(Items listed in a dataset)

○ ○ ○ ○ ○

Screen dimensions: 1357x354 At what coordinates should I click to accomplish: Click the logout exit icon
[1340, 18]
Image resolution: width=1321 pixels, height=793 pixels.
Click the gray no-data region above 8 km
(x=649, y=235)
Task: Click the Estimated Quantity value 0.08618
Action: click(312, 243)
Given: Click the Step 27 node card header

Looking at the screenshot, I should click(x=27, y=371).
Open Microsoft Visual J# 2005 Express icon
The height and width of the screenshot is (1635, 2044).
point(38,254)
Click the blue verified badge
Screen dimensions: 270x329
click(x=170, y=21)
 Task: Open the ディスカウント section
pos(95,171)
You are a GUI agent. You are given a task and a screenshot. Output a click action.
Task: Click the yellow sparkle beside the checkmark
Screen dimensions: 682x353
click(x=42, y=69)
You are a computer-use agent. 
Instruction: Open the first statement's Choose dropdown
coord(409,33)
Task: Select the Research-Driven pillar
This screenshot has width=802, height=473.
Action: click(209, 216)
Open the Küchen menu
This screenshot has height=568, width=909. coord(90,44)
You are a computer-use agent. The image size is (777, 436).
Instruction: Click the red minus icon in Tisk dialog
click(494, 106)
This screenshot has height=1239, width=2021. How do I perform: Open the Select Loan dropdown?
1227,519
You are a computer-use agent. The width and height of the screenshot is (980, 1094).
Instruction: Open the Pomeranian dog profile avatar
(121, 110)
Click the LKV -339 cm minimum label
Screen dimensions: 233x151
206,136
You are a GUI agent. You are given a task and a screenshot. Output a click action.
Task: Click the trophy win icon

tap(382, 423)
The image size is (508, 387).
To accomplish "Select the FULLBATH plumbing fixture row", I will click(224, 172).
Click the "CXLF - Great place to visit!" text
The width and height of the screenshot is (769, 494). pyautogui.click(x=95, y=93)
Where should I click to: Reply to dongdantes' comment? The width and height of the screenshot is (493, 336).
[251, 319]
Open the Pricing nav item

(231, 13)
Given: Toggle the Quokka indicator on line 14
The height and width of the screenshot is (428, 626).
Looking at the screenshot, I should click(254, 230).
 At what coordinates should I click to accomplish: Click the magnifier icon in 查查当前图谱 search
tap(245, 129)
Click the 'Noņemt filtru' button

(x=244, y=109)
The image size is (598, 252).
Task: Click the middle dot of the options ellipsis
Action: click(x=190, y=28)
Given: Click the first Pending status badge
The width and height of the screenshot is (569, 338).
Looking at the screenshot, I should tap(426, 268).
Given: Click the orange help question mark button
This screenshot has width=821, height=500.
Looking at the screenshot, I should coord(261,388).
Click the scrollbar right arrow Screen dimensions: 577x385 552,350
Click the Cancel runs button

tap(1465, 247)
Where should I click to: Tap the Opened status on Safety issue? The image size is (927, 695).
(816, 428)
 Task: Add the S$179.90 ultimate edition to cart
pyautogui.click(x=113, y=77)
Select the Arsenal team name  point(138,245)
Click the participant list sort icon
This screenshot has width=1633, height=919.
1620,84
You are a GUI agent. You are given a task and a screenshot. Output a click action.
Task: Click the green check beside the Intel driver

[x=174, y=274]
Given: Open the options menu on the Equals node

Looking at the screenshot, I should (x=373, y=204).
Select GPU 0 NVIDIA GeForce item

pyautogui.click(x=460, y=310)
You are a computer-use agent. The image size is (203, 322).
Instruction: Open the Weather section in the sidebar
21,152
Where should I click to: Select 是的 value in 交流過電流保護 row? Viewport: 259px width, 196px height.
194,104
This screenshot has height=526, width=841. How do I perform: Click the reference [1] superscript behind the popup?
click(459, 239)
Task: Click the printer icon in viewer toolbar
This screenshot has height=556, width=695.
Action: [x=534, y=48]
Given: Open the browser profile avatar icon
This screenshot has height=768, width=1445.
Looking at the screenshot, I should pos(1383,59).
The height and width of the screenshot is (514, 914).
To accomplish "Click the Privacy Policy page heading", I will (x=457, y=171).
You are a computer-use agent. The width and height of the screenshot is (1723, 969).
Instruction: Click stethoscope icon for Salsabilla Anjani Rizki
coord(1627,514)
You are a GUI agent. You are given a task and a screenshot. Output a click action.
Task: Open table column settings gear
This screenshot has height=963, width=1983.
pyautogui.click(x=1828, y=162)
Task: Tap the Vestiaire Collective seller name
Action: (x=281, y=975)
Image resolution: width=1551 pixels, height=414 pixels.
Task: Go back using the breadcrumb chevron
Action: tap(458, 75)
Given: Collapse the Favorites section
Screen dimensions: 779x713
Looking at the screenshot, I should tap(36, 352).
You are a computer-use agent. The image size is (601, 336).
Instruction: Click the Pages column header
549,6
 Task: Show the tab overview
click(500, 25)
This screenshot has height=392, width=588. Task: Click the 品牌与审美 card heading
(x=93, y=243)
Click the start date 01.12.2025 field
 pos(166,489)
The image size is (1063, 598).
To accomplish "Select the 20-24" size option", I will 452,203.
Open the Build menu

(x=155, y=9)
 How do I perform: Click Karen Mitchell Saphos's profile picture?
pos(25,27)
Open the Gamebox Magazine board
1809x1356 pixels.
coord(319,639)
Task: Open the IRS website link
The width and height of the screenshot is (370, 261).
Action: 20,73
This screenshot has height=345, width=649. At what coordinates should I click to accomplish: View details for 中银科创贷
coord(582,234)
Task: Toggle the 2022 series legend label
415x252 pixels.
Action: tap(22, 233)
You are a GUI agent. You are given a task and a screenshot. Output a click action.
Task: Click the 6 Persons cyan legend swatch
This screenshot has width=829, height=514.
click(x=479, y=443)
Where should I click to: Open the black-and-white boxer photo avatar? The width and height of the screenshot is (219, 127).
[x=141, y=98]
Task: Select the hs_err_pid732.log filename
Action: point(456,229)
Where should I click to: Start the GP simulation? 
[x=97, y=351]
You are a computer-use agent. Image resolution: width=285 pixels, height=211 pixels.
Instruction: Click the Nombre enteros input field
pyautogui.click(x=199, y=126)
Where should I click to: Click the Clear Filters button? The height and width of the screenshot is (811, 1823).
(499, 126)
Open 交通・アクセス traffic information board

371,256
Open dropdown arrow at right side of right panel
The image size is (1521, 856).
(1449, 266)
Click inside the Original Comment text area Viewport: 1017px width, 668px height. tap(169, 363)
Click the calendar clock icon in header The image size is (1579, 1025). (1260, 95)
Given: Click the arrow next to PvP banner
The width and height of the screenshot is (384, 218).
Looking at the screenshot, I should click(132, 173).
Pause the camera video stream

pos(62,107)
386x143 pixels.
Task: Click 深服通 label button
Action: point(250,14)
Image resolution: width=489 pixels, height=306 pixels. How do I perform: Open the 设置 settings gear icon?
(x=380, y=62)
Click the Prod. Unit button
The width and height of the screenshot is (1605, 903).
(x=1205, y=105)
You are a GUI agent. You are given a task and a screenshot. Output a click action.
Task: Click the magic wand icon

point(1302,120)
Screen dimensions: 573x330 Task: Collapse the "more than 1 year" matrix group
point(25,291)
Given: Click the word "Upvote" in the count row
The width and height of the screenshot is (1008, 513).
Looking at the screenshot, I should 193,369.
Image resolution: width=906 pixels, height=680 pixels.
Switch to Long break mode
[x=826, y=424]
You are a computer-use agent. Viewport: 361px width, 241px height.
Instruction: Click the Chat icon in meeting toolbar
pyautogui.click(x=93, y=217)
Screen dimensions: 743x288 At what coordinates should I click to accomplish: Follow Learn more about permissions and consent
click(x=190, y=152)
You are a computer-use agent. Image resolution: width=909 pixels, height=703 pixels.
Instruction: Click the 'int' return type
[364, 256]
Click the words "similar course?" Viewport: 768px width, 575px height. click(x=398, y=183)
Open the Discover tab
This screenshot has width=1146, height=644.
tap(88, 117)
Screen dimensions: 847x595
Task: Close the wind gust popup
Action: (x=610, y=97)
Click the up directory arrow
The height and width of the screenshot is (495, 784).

○ ○ ○ ○ ○

§ Objective:
Copy the lines of the listing above verbatim, beginning with the line that contains "Given: Open the browser profile avatar icon" and ending after the line that contains "pos(166,489)".

§ Response:
Given: Open the browser profile avatar icon
This screenshot has height=768, width=1445.
Looking at the screenshot, I should pos(1383,59).
The height and width of the screenshot is (514, 914).
To accomplish "Click the Privacy Policy page heading", I will (x=457, y=171).
You are a computer-use agent. The width and height of the screenshot is (1723, 969).
Instruction: Click stethoscope icon for Salsabilla Anjani Rizki
coord(1627,514)
You are a GUI agent. You are given a task and a screenshot. Output a click action.
Task: Open table column settings gear
This screenshot has height=963, width=1983.
pyautogui.click(x=1828, y=162)
Task: Tap the Vestiaire Collective seller name
Action: (x=281, y=975)
Image resolution: width=1551 pixels, height=414 pixels.
Task: Go back using the breadcrumb chevron
Action: tap(458, 75)
Given: Collapse the Favorites section
Screen dimensions: 779x713
Looking at the screenshot, I should tap(36, 352).
You are a computer-use agent. The image size is (601, 336).
Instruction: Click the Pages column header
549,6
 Task: Show the tab overview
click(500, 25)
This screenshot has height=392, width=588. Task: Click the 品牌与审美 card heading
(x=93, y=243)
Click the start date 01.12.2025 field
 pos(166,489)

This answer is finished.